Rewrite the entries from the line with "is (1200, 927)." up to and including the line with "tap(199, 265)", substituting "return arrow" for "back arrow". Keep everything else the same.

━━ DATA SECTION

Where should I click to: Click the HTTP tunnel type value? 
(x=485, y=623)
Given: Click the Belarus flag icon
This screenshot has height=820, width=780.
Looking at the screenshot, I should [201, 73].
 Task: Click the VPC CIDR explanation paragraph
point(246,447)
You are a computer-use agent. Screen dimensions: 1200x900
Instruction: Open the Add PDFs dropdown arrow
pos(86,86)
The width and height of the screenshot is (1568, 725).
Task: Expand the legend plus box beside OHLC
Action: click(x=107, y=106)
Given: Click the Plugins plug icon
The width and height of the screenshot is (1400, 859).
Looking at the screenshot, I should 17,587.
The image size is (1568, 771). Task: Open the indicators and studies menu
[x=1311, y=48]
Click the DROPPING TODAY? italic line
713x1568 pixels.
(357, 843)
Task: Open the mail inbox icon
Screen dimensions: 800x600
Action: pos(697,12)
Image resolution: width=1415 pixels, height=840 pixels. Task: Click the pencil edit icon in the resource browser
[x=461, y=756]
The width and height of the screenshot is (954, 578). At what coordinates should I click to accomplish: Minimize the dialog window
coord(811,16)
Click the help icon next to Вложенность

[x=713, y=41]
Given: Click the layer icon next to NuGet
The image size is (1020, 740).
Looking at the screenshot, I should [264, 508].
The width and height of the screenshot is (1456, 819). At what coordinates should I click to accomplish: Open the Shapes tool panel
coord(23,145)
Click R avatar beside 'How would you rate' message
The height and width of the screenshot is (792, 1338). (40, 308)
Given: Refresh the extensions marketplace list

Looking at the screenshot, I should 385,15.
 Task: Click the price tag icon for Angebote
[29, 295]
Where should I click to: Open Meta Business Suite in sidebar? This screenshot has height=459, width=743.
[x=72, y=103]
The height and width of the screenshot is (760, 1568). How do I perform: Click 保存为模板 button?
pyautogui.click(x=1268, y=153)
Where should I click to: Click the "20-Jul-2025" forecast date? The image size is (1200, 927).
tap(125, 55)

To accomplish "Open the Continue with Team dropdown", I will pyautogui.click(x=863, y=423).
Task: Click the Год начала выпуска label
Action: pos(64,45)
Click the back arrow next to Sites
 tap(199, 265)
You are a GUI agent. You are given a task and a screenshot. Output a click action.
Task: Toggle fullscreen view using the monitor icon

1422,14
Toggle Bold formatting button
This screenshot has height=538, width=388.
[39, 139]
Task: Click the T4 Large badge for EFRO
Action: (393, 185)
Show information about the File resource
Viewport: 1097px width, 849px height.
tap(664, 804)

━━━━

| RESULT OF THE TASK |
Where should I click to: Click the "20-Jul-2025" forecast date? The image size is (1200, 927).
tap(125, 55)

To accomplish "Open the Continue with Team dropdown", I will pyautogui.click(x=863, y=423).
Task: Click the Год начала выпуска label
Action: pos(64,45)
Click the return arrow next to Sites
 tap(199, 265)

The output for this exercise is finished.